Apocalipsis 14, 1-3. 4b-5; Sal 23, 1-2. 3-4ab. 5-6 ; san Lucas 21, 1-4

Si el comentario que hacíamos ayer nos llevaba a pensar en la importancia de fundamentar nuestra alegría en realizar las acciones con visión sobrenatural, el Evangelio de la Misa de hoy parece que deja bien al pobre y, mal, al rico.

Esto de dejar al pobre bien y al rico mal ha traído consecuencias muy graves en la historia de la humanidad. Pero la gravedad ha venido, fundamentalmente, por una lectura rápida y superficial del Evangelio. Es muy fácil criticar, maldecir, poner mal, al rico. Cuando encontramos en el Evangelio un pasaje a todas luces clarividente: “es más difícil que un rico entre en el cielo que un camello pase por el agujero de una aguja”, podemos exclamar: “¡Lo que faltaba!”.

Esa rápida y superficial visión de estos pasajes puede llevarnos a pensar que por rico se entiende el que tiene dinero, y por pobre el que no tiene. Y punto final… lo demás, son monsergas.

La vida está hecha de monsergas, es decir, de matices, de no ir a bulto, de enamorarse, de sufrir, de alegrarse por cosas grandes o nimias… En una palabra: no debemos ir sin gradaciones en las cosas de Dios, ni en la de los hombres.

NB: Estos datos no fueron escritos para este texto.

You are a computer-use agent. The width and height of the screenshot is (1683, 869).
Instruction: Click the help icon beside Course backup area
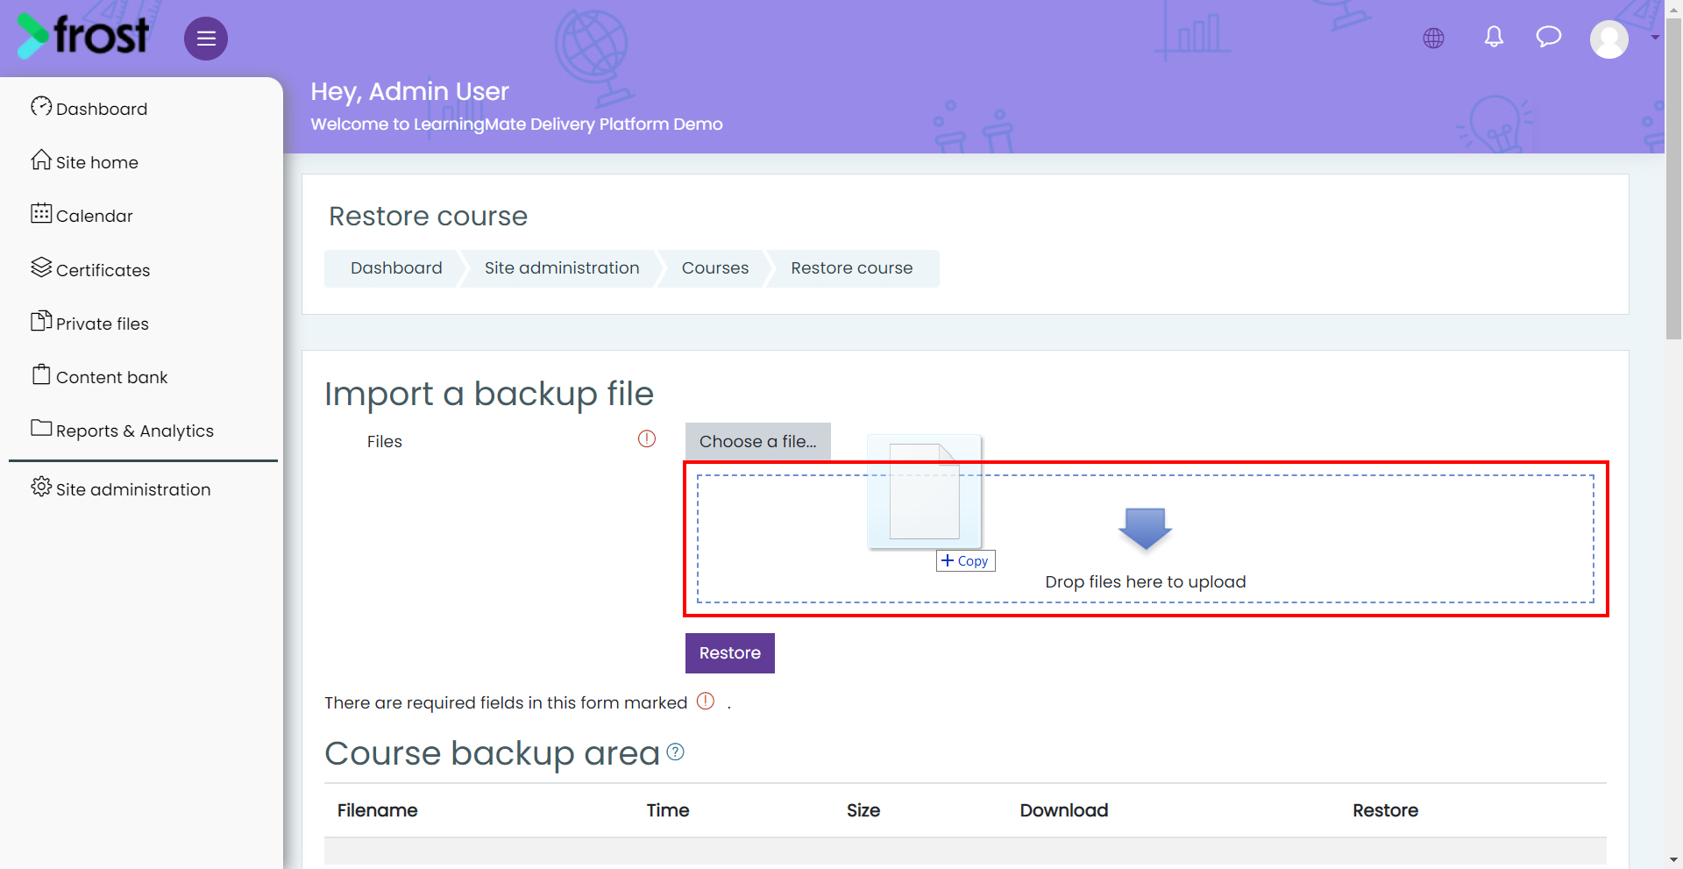pos(675,751)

Rico es el que está apegado -no vive, le consume el egoísmo, no duerme- por ganar más dinero, por tener más posesiones, entendiendo por tales, cuatro cuartos (o sea, lo que nosotros llamamos “un pobre”) o no duerme y le consume el egoísmo porque tiene cuatro bancos repletos de oro (o sea, lo que nosotros llamamos “un rico”). Y no es así exactamente.

Pobre es el que tiene pocas cosas materiales, cuatro perras, pero también es pobre el que por herencia, por trabajo constante, porque supo invertir inteligentemente, o por suerte ¡por qué no! tiene mucho dinero, pero -y este es el matiz importante– sabe que todos esos bienes le vienen siempre de Dios, y con ellos hace de administrador, siendo generoso y ayudando a los más desfavorecidos de la sociedad. No he dicho que ayude a los más pobres, sino a los más desfavorecidos de la sociedad. Porque ricos o pobres somos según y como todos.

Si no fuera así, sería una injusticia descalificar “a priori” a unas personas del Reino de los cielos: el que nace rico, o se va enriqueciendo a lo largo de la vida, no puede entrar en el Cielo. Y, esto, es a todas luces harto imposible. Y, al revés, supondría una injusticia muy notable que el pobre, por ser pobre o por haberse ido empobreciendo a lo largo de su vida, entrara con todos los honores en el Cielo, al margen del resto de su conducta (que ese pobre golpeara a su mujer, que blasfemara, que matara o robara…).

No. La posesión, o estar desprovisto de bienes, no es una patente para entrar, o no, en el Cielo. Es verdad que el que tiene muchos bienes materiales lo tiene muy difícil; más difícil que un camello llegara a poder pasar por el agujero de una aguja. Porque es fácil, muy fácil corromperse, malgastar el dinero, llenarse de egoísmos, despreciar a los demás, creerse superior, engreírse o hacer mal con el poder que da el dinero.

Así, tan en el Cielo estarán Lázaro, uno de los amigos ricos del Señor, como estará la pobre viuda que el Evangelio de hoy nos dice que “echaba dos reales” en “el arca de las ofrendas”; aunque es un suponer -pues sólo Dios juzga en el momento final- que quizá estará en el infierno el rico Epulón, pero quizás también lo esté Judas, que, aún siendo discípulo del Señor, y por tanto viviendo una pobreza grande, era “rico” y avaro y estaba poseído por unas viles y miserables treinta monedas.